Post-pancreatectomy hemorrhage (PPH) is a major complication occurring in 6–8% of patients after pancreaticoduodenectomy (PD) (1,2). Arterial bleeding is the most frequent cause. Mortality rate could reach 30% after grade C PPH according to ISGPS classification (1-3). Traditionally, a reoperation was performed but the emergence of interventional endovascular procedure has changed the PPH management. Complete interruption of hepatic arterial flow has to be a salvage procedure because of the high risk of intrahepatic abscess following the procedure. Surgical reoperation is still recommended in case of early postoperative bleeding or hemodynamic instability. Herein we report a technique to perform an artery reinforcement after PPH caused by pancreatitis.
Ampullary carcinoma was diagnosed in a 68-year-old man presenting angiocholitis. PD according to Whipple’s procedure with child’s reconstruction was performed. At postoperative day 5, the patient presented fever. Abdominal drainage evacuated pancreatic leak. Computed tomography (CT) showed no intra-abdominal collection. Pancreatic leak was well tolerated and invasive treatment was unnecessary. At postoperative day 12, the patient presented a sudden violent abdominal pain with arterial hypotension and tachycardia. Blood analysis showed an anemia at 8 g/dL. CT with intravenous contrast injection was performed. Arterial and venous phases showed a contrast extravasation on the hepatic artery (Figure 1). We initially decided to treat the patient with an interventional radiologic procedure. However, hemodynamic parameters of the patient rapidly decreased. Urgent laparotomy was performed. Origin of PPH was found as an erosion of hepatic artery caused by pancreatic leak. Gastroduodenal artery (GDA) stump was intact. Bleeding was stopped with a 5.0 suture without interrupting arterial flow. Arterial reconstruction with graft was not possible to substitute damaged hepatic artery in the septic context. A peritoneal patch was placed around hepatic artery to reinforce damaged arterial wall. The peritoneal patch was harvested from right hypochondrium with a thin preperitoneal fat layer. The patch was sutured around hepatic artery with musculoaponeurotic face placed on the arterial wall (Figure 2). Pancreatic necrosis was removed. Pancreaticojejunal anastomosis was redone because the pancreatic duct external drainage was still in the pancreatic main duct. Abdominal drainage was placed in contact of pancreatic anastomosis and arterial suture.

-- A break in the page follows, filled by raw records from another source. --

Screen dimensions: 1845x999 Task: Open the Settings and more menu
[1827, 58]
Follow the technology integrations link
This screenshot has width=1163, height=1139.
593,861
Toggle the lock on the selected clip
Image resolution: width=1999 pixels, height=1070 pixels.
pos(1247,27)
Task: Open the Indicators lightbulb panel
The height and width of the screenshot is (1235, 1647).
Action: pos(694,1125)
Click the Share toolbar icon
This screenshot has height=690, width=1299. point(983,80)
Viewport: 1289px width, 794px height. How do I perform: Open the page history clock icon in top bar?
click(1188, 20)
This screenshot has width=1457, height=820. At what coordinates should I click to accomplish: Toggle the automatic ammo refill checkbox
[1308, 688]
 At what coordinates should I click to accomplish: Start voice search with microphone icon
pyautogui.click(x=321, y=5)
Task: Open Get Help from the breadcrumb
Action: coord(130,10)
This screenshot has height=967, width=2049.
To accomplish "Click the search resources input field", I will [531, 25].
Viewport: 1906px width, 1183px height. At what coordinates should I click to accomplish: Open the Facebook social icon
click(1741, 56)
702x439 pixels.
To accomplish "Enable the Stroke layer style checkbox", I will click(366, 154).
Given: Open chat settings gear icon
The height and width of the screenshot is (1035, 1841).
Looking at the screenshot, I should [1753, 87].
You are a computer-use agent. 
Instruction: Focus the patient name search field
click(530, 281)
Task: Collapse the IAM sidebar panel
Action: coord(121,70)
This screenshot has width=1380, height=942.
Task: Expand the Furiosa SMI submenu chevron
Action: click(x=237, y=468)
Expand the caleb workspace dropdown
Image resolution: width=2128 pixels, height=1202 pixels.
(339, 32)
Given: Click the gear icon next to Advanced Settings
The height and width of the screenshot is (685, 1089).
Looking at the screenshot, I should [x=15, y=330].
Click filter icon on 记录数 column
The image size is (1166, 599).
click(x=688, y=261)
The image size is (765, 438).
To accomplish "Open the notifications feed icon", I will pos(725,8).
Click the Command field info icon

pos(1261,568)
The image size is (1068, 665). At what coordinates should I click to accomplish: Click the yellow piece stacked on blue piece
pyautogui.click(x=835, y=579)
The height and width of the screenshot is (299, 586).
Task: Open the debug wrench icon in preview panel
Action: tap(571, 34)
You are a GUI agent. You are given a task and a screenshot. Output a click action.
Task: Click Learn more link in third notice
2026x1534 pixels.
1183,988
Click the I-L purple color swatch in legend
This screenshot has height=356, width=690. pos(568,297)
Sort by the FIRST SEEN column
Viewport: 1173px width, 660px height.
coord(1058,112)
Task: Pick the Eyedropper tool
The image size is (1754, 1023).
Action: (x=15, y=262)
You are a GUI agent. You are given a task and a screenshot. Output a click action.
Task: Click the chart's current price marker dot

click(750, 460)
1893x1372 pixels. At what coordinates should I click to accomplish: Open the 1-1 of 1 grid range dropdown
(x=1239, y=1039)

No recurrent bleeding occurred during postoperative course. A new CT was performed to search residual collection in context of fever at day 20. There was no collection, no hematoma nor active bleeding. Hepatic artery was permeable with normal caliber in the portion of peritoneal patch reinforcement (Figure 3). Fever disappeared with systemic antibiotherapy. All drains were removed except intraductal pancreatic drain left for up to 6 postoperative weeks. The patient recovered normal oral feeding. He was discharged at day 30. One-year follow-up showed no sign of tumoral recurrence.
PPH is a severe complication, two possible managements exist: radiological or surgical approach. Endovascular procedure consists in catheterizing the artery responsible for the hemorrhage. Hemostasis is obtained by placement of a covered stent (i.e., for hepatic artery) or coils interrupting arterial flow (i.e., gastroduodenal residual artery). Endovascular management has a success rate of 80% after one procedure and could be repeated for recurrent hemorrhage (4). Surgical management consists in re-laparotomy. Hemostasis could be obtained promptly by clamping and suturing when a normal artery is in cause. However, in case of delayed PPH after PD, bleeding occurs frequently in septic context on an artery eroded by pancreatic leak (5). This situation increases the risk of recurrent hemorrhage. Several authors has described preventive techniques to isolate hepatic artery of the pancreatic anastomosis and reduce PPH risk such as placement of a falciform ligament or omental flap (6,7). The technique described in the present case consists in reinforcing directly arterial wall after occurrence of PPH. The use of a peritoneal patch during pancreatic surgery has first been described to replace a portion of portal vein after venous resection with the peritoneal layer placed on the intraluminal side of the vein (8). The results of this technique were only evaluated in small series. No necrosis of the patch was described. In the present report, placement of the musculoaponeurotic layer on the arterial wall could permit a revascularization of the peritoneal patch and integration to the arterial wall.
The present case describes a salvage technique to reinforce damaged artery after PPH in context of pancreatic leak. This simple technique could be useful to avoid complex arterial reconstruction and recurrent bleeding in septic context.
Conflicts of Interest: The authors have no conflicts of interest to declare.
Informed Consent: Written informed consent was obtained from the patient for publication of this case report and any accompanying images.